That's a **factor of ~31** (with tensor cores) in favor of the GPU.

### Peak memory bandwidth

The peak memory bandwidth of GPUs is much higher than for CPUs (we're even considering a dual-CPU node here):

|               | peak memory bandwidth [GB/s] |
|:-------------:|:---------------:|
| 2x AMD EPYC 7763 |  400   |
| NVIDIA A100   | 1560 |

That's a **factor of ~4** in favor of the GPU.

### What matters more?

Taking the ratio of the peak values:

$$
\dfrac{19.5 \ [\textrm{TFLOPS}]}{1.56 \ [\textrm{TB/s}]} \cdot 4 \ \textrm{B} \approx 50
$$

That's 50 floating point operations that can be done per each FP32 number read from memory. For tensor cores, it's even 400.

For most scientific codes this means that they are **memory-bound** (bound by how fast numbers can be gathered) rather than compute-bound (how fast arithmetics can be performed).

→ **Floating point arithmetics is essentially free!**

(→ exercise **saxpy_gpu** and **daxpy_cpu** etc.)

## CUDA.jl

(We'll focus on NVIDIA GPUs but there is [support](https://juliagpu.org/) for GPUs by other vendors (AMD, Intel, etc.) as well.)

Relevant links:
* [CUDA language extension](https://docs.nvidia.com/cuda/cuda-c-programming-guide/index.html)
* [CUDA.jl](https://github.com/JuliaGPU/CUDA.jl)

**CUDA.jl provides:**

* High-level abstraction `CuArray`
* Tools for writing CUDA kernels
* Wrappers to proprietary NVIDIA libraries (e.g. cuBLAS, cuFFT, cuSOLVER, cuSPARSE)

CUDA.jl leverages LLVM to compile **native GPU code** (compare to `nvcc`).

### CUDA toolkit (binary dependency)

By default, the CUDA toolkit is installed automatically when using CUDA.jl for the first time.

**Note:** You can readily add and precompile CUDA.jl on a machine without GPUs, say, a login node.

#### Using a system-wide CUDA installation

```
CUDA.set_runtime_version!(v"12.2"; local_toolkit=true)
```

In [None]:
using CUDA

In [None]:
CUDA.versioninfo()

In [None]:
CUDA.functional() # if this works, you're good to go 👍

In [None]:
device() # the currently selected GPU

## `CuArray`: High-level array programming

The simplest way to use a GPU is via **vectorized array operations** (e.g. broadcasting).
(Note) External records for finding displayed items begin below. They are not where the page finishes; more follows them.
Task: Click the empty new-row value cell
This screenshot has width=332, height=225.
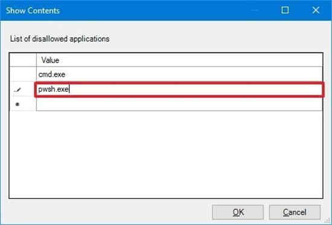Action: pyautogui.click(x=179, y=104)
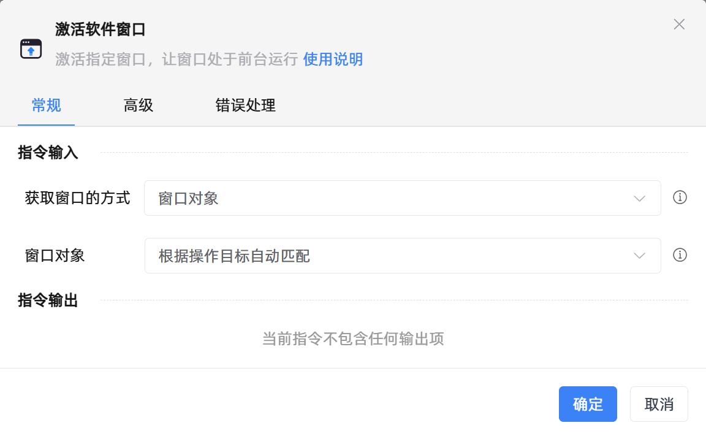Open the 窗口对象 dropdown
Screen dimensions: 706x439
pos(402,255)
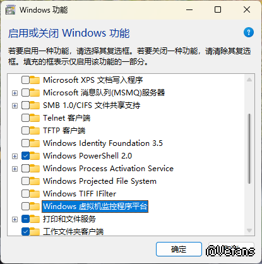Toggle the 工作文件夹客户端 checkbox
The width and height of the screenshot is (262, 264).
pos(25,232)

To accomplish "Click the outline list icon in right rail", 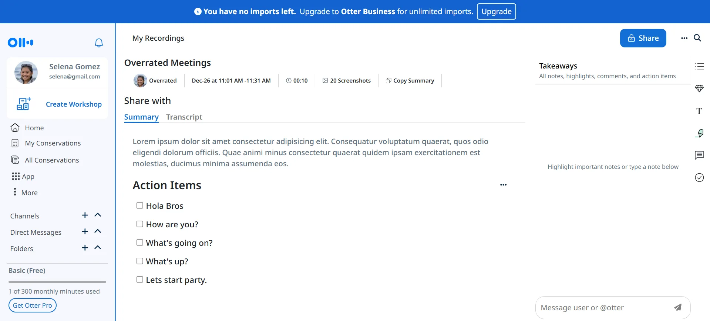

Each of these operations will be backed by one or more GPU kernels, either natively written in Julia or from some application library.

You use the `CuArray` type, which serves a dual purpose:

* a managed container that represents GPU memory
* a way to dispatch to operations that execute on the GPU

In [None]:
x_gpu = CuArray{Float32}(undef, 4)

In [None]:
CUDA.rand(4) # Note: defaults to Float32

In [None]:
CUDA.zeros(4)

 We can readily move data to the GPU by converting to `CuArray`.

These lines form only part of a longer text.